Смазав все свое снаряжение жирным маслом из печени червя, чтобы избежать лязга и скрежета, дварфы изумленно поглядели на Дагну, который аккуратно заливал в ножны слизь. Вложив клинок в ножны, и выдавив тем самым часть слизи, дварф вытащил его снова, чтобы убедиться, что оружие покрыто вязкой субстанцией равномерно.

 

– Так дольше не высохнет, – объяснил он.

Остальные, оценив находчивость товарища, поступили так же. Усевшись на пол, дварфы приступили к своей последней трапезе.

– Значит, вы каторжники? – тихо спросил Бердольф. – Поэтому вы без брони и оружия.

– Да, – кивнул Кагайн.

– И вы за десять лет не нашли ни одного дварфийского доспеха?

– Почему ж, находили, – пожал плечами Бенгар. – Вон, у Дагны в бороде как раз кольчуга одного из павших хадар.

– А остальное? – удивился старый дварф.

– Все трупы, что мы находили, были изрублены едва не на куски, – ответил Бенгар. – Там живого места не было. Кровавое месиво. А латы больше похожи… да ни на что они больше не похожи.

– Неужели норгейры на такое способны? – пораженно спросил Бердольф. – Я, конечно, не видел их в деле, но не думаю, что им хватит сил так поступить с броней, вышедшей из кузниц двергур. Да и зачем бы?

– Это не они, отец, – сказал Дагна. – Мертвые хадар в мифрилите. Это сделали их топоры и молоты.

– Зерор Всеотец, – побледнел старый дварф. – Я уже видел такое. Тогда вам стоит знать еще кое-что. Норгейры неспроста закованы в Синюю Сталь, она смертельна для порожденных ими же тварей.

– Почему раньше молчал? – холодно посмотрел ему в глаза Кагайн.

– Чего ты от меня ждешь, хадар? – тихо огрызнулся старик. – Посмотри на меня! Я брожу с черными уже невесть, сколько лет, и чудо, что мой разум вообще способен удержать в себе что-то большее, чем мое имя!

Старый дварф замолчал, прикрыв глаза и откинувшись на стену.

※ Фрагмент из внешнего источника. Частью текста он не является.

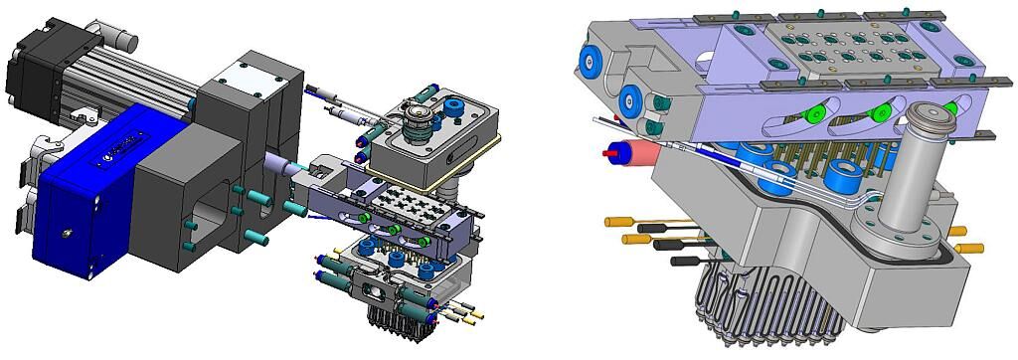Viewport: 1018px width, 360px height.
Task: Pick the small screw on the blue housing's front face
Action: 68,233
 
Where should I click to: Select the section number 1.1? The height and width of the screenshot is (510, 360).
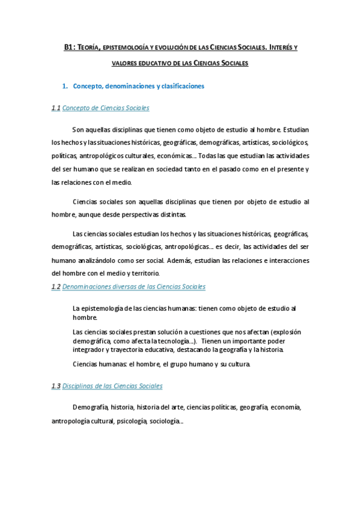pyautogui.click(x=56, y=108)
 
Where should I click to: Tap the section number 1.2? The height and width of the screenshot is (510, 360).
pyautogui.click(x=56, y=287)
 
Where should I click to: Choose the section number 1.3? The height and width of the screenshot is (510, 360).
pyautogui.click(x=56, y=386)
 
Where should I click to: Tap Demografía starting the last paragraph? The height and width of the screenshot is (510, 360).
pyautogui.click(x=90, y=407)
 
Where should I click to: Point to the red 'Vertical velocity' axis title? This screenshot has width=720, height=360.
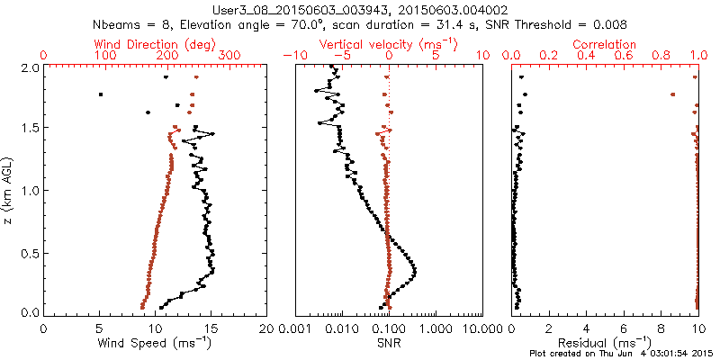[387, 43]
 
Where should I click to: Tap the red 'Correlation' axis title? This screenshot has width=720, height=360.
[605, 43]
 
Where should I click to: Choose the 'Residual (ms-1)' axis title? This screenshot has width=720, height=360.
[605, 343]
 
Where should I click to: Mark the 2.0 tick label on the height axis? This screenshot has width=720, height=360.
[30, 68]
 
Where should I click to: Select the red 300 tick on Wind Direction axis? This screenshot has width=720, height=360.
[230, 56]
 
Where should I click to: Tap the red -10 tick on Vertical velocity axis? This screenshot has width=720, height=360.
[292, 56]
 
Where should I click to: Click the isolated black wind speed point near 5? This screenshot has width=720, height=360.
[101, 94]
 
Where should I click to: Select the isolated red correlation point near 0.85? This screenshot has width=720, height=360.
[672, 94]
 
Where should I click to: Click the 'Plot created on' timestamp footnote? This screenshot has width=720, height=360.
[622, 353]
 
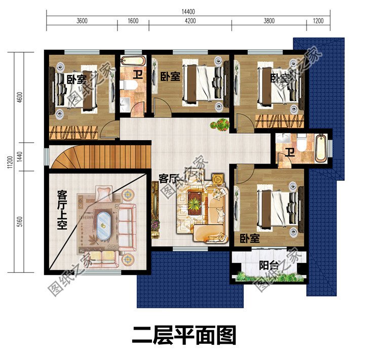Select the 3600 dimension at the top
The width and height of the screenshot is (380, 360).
click(x=82, y=21)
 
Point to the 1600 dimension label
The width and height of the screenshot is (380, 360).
click(x=133, y=21)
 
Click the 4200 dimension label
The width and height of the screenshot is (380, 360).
click(x=189, y=21)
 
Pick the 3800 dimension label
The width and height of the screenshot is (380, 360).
click(x=269, y=21)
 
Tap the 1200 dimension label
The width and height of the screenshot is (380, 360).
click(x=318, y=21)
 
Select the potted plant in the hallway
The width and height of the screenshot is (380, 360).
click(x=221, y=124)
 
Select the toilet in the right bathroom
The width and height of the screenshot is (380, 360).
click(x=301, y=145)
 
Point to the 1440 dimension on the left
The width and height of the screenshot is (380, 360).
click(x=19, y=156)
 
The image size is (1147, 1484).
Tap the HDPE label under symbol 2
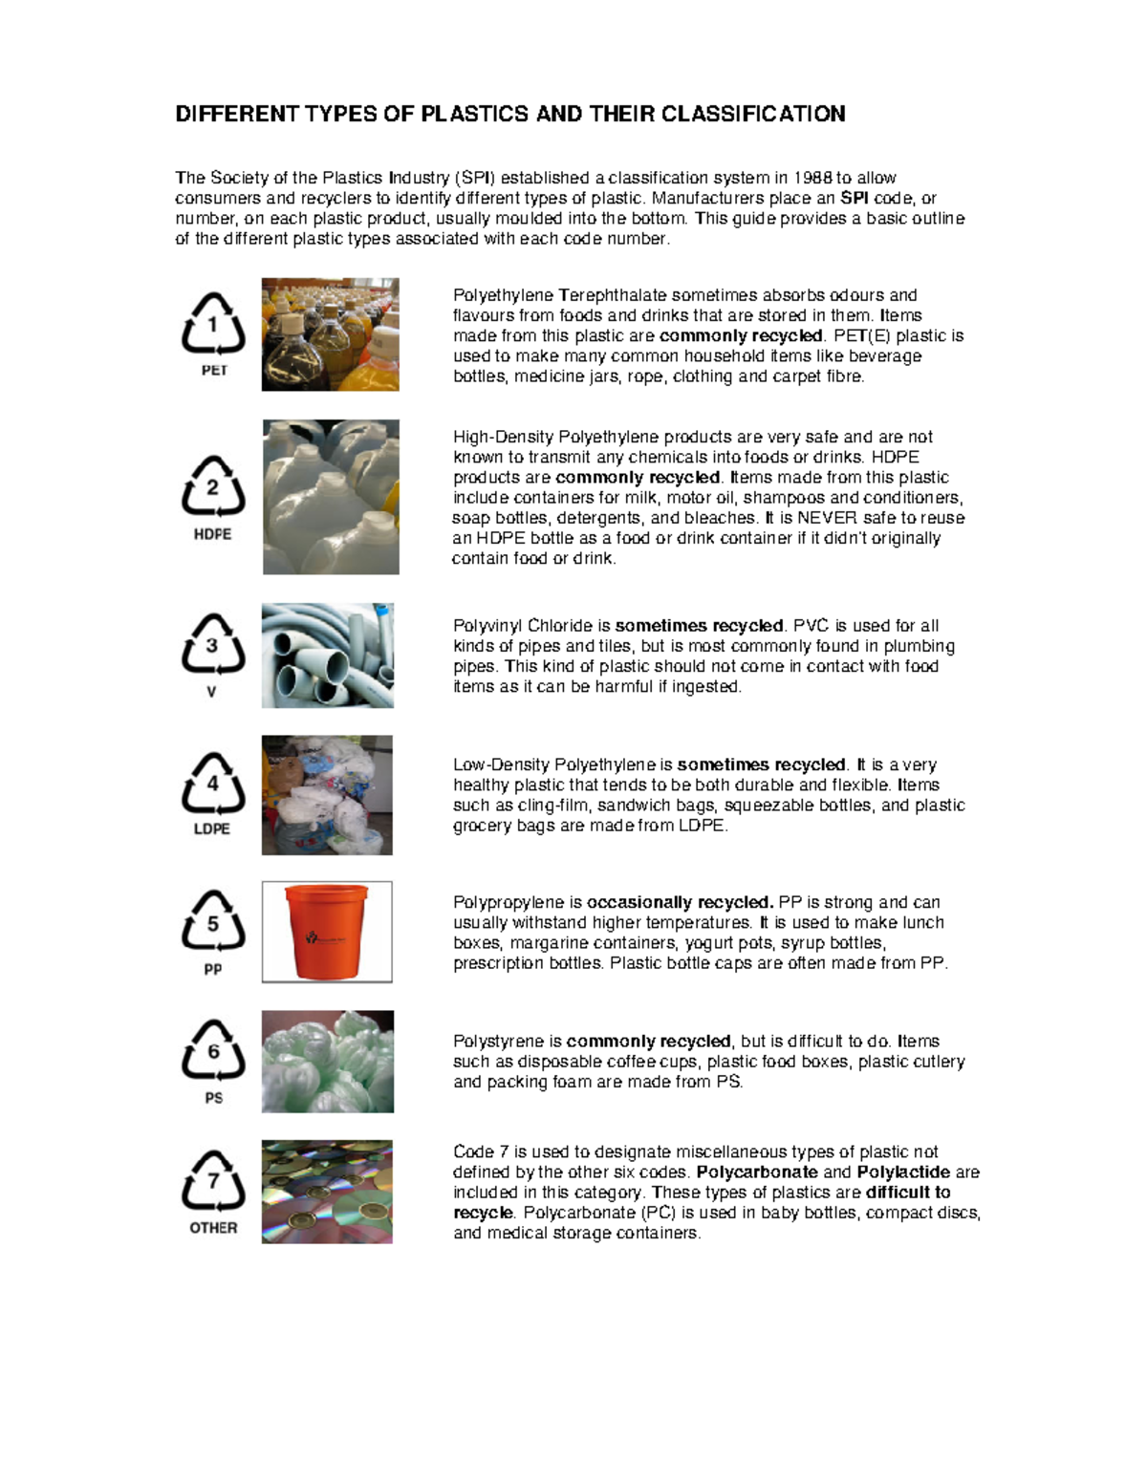212,534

– Ты прав, Меднобородый, – согласился Кагайн. – Прости за резкие слова.

– Нет, не извиняйся, я понимаю, сынок, – сокрушенно покачал головой Бердольф. – Вы идете на смертный бой, ты переживаешь за своих. Я понимаю. Камни и пепел, я что-то еще хотел сказать… Вспомнил. Машины питают мертвых. Уничтожите машины – им конец.

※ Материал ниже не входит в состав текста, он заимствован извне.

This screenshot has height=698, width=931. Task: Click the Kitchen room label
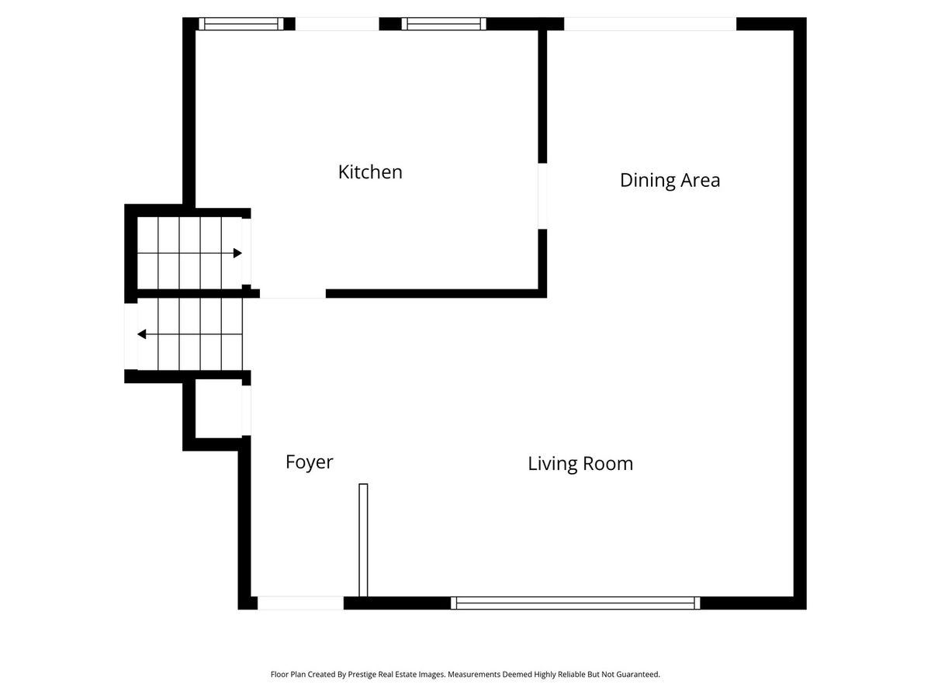[370, 172]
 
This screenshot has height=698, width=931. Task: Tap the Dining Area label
[670, 181]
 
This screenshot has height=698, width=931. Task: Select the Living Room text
[580, 464]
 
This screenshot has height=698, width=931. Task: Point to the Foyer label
[310, 463]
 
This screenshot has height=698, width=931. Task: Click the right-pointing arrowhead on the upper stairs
[237, 253]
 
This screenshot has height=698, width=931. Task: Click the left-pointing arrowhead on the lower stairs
[142, 334]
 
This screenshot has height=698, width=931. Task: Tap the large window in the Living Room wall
[575, 603]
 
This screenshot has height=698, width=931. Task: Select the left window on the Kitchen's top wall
[241, 24]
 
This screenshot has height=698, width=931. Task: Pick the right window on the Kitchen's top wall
[444, 24]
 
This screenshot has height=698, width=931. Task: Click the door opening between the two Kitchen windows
[337, 24]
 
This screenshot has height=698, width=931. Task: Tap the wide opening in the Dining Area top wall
[650, 24]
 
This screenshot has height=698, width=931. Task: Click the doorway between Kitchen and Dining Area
[542, 195]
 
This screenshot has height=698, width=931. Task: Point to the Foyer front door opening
[300, 603]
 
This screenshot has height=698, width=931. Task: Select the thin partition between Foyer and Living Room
[363, 540]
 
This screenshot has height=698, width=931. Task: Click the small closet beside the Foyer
[219, 409]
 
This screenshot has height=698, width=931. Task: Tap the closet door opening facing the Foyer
[246, 410]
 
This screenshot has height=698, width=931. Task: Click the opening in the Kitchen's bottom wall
[292, 293]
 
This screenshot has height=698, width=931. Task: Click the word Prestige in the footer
[362, 674]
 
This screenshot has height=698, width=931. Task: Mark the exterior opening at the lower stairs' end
[130, 337]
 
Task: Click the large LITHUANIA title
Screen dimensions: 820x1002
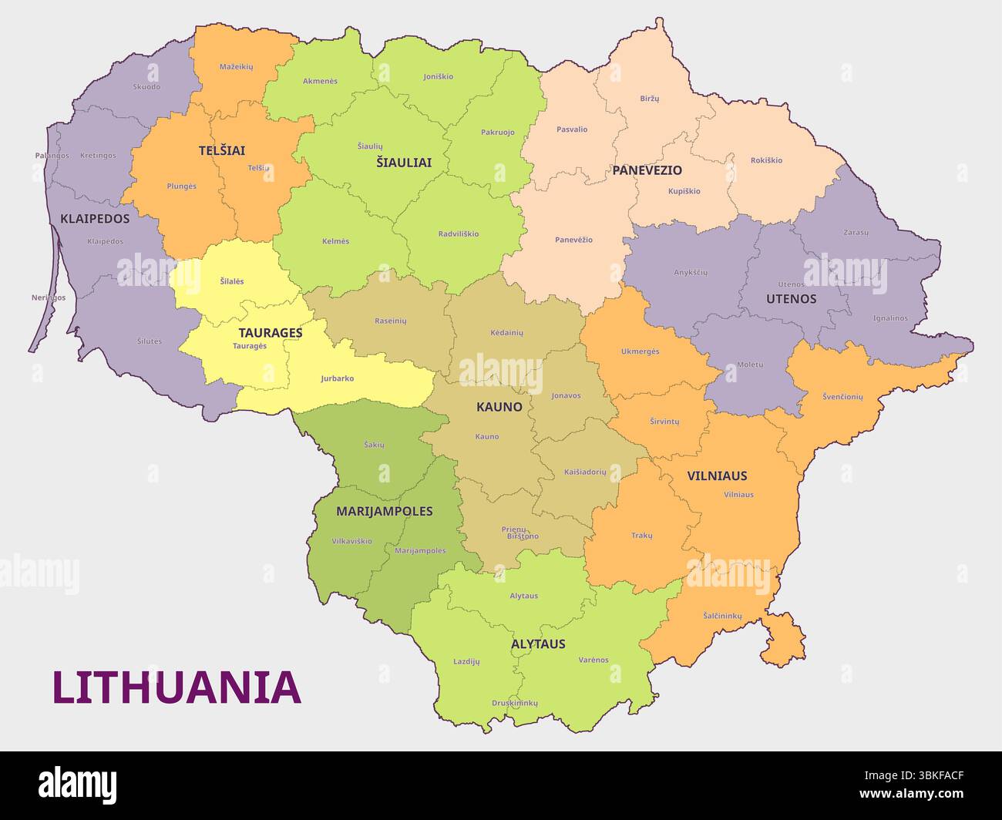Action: click(177, 688)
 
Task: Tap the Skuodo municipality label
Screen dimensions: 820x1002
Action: click(146, 87)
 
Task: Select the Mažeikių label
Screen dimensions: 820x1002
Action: click(236, 67)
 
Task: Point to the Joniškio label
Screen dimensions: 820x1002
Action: click(439, 77)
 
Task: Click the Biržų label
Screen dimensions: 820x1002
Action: click(650, 99)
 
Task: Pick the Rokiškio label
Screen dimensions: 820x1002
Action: click(766, 160)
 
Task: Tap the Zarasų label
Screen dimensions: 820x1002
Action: click(856, 232)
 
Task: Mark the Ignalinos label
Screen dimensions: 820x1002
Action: click(890, 318)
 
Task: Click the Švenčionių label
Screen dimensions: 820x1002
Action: click(842, 397)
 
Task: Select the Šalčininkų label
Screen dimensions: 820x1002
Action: click(722, 616)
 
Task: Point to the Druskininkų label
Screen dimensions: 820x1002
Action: click(515, 703)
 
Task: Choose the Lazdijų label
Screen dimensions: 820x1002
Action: click(466, 661)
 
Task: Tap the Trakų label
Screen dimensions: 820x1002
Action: click(641, 535)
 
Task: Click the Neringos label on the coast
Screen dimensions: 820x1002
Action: click(49, 297)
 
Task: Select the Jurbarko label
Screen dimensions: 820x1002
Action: click(338, 378)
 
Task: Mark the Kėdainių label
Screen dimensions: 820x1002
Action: click(506, 332)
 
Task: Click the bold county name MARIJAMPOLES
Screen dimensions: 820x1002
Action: click(384, 511)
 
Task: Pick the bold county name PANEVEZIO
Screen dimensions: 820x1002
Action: click(647, 170)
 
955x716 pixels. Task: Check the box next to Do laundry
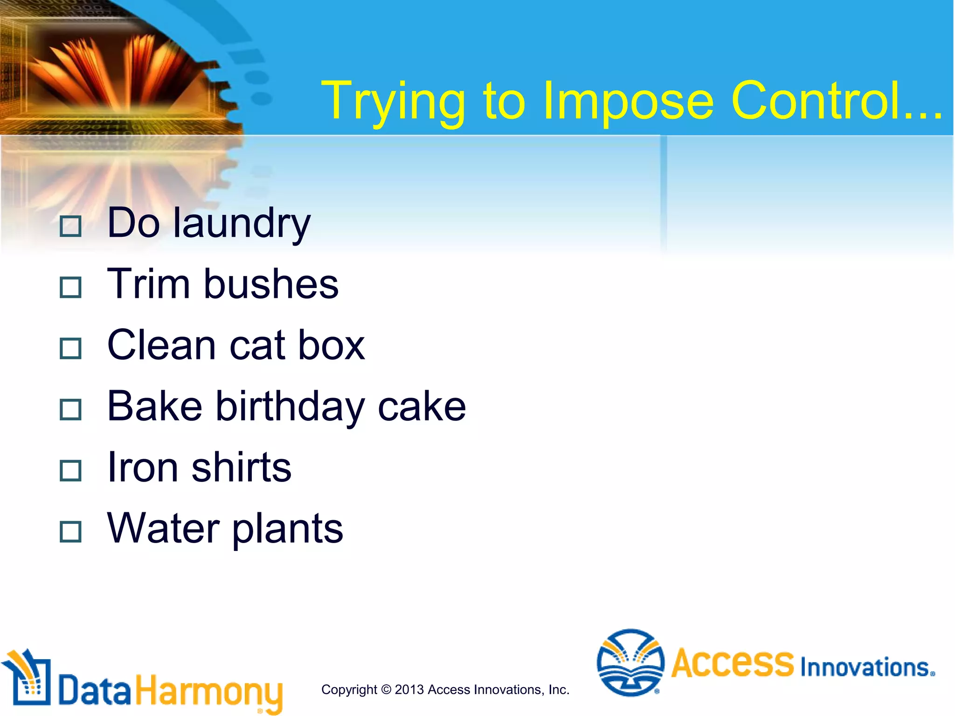click(x=71, y=227)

– Как их уничтожить? – спросил Кагайн.

– Так же, как и все мертвое, – ответил Бердольф, указав на трофейное оружие. – Синей Сталью.

– Да-а, – протянул Бенгар, глядя на мертвого пленника. – Хорошо, что он успел рассказать, что машин всего три.

– Ну да, всего три, – с невозмутимым видом произнес Эбетт. – Всего.

– Разберемся, – бросил Кагайн, вставая. – Пора, братья.